Les cardinaux n’ont pas trouvé la recette:  comment passer d’un choix par une assemblée majoritairement italienne d’un cardinal italien  à la sélection d’un pape dans une assemblée de cardinaux véritablement internationale.?

Elire le Cardinal Ratzinger après Jean-Paul II avait paru un choix sûr; mais cela ne s’est pas avéré. Jorge Maria Bergoglio avait les réseaux internationaux mais il lui manque la sûreté de la doctrine et un authentique cosmopolitisme.  

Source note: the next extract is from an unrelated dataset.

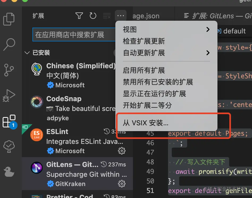The height and width of the screenshot is (198, 252).
Task: Expand the 自动更新扩展 submenu
Action: tap(166, 53)
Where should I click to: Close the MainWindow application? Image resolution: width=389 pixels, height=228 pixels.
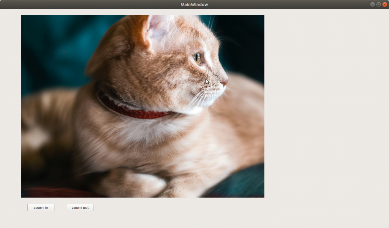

Le Cardinal Vingt Trois déployait, selon nos informations,  sa causticité en privé, au sortir du dernier conclave en 2013. Il parlait de la “nécessaire mise à niveau” du cardinal argentin qui allait devoir apprendre à penser à l’échelle du monde et non plus seulement de l’Argentine. Une fois que l’on a dit cela, on n’a rien dit !  Les cardinaux n’ont pas su faire émerger un meilleur choix après la terrible déconvenue du départ de Benoît XVI.  

Il faudra sans aucun doute du temps à l’Eglise pour une mise à niveau. Mais est-il au fond méthode plus sûre que de se référer à celui qui a fait émerger l’Eglise du nouveau millénaire, Jean-Paul II lui-même?  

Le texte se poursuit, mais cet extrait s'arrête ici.